I remain “overweight” foreign stocks. See Media Pin of the Week – More GMO, Weekly Media Pin – Grantham on Graham, Best Foreign Value Factor ETFs, Resource Roundup: More CAPE, and Foreign Value Factor ETFs Update. It did not help me any in February but foreign stocks have lost a bit less than U.S. stocks to date in March.
I also manage some of my portfolio based on a little systematic, trend and value strategy. It is primarily just applying one of the simple moving average signals combined with a valuation trigger/overlay (i.e., I’m not all that enthused about being long expensive stocks with negative momentum/trend). I run about 15% of my portfolio in this account/strategy. As of writing this note, I am out of U.S. stocks in this account. The account has about 2/3 of the balance in cash/t-bills. This is because U.S. stocks are expensive and have negative momentum/trend (based on the measures I use).
The Implosion Begins
As I posted recently, I plan to start tracking my discretionary Roth IRA (dubbed, the “Implosion Fund”) with more detail. I am going to compile the relevant posts here. This account is around 5% of my total portfolio.
Nothing has really changed in the account, other than plummeting quoted values for my holdings. As I said before I sold my BRX position and reinvested most of the proceeds of that sale in ViacomCBS and Wells Fargo.
They have both performed horrendously. I must admit I am pretty underwhelmed by the “new ViacomCBS” strategy so far. From what I can gather it amounts to a “house of brands” mid-tier streaming offering (which I guess they are going to run through CBS all access). They said are just going to continue making shows for the streamers as well as to place on their networks and their linear channels. Showtime is apparently just going to continue to have its own streaming services.
Oh and CEO Bob Bakish also revealed that they are selling book publisher Simon and Shuster. There had been some speculation they would use it to continue to get early options on i.p. that could later be used across the newly scaled enterprise. Mr. Bakish revealed that S&S is “non-core” because it is “not video.” Very impressive vision.
Mr. Market clearly hates what it has heard so far (though the whole sector has been hit by cord cutting and whatever). It is down almost 30% from where I bought it. I’m sort of on-board with their arm’s merchant strategy, but their plan for streaming was really underwhelming. Another annoying thing is that I debated between buying $VIAC and Tegna ($TGNA) at the time of purchase. Of course, Tegna is now up like 40% and is the subject of an ongoing bidding war between Apollo and Gray communications….
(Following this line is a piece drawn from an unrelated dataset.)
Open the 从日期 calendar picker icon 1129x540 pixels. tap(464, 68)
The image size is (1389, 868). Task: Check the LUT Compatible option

Wells Fargo has also tanked on movements in rates and economic fears, etc. I’m totally fine with that stuff. What troubles me, however, are the comments (or lack thereof) from Warren Buffett when he appeared on CNBC earlier this month. When asked about his selling (they’ve been selling the stock over the last two years but really sold quite a bit at the end of 2019) and the new CEO, Charlie Scharf he totally evaded the question (very unusual for WEB to pass up the opportunity to do his Dale Carnegie impression w/r/t a CEO) and turned to Bank of America.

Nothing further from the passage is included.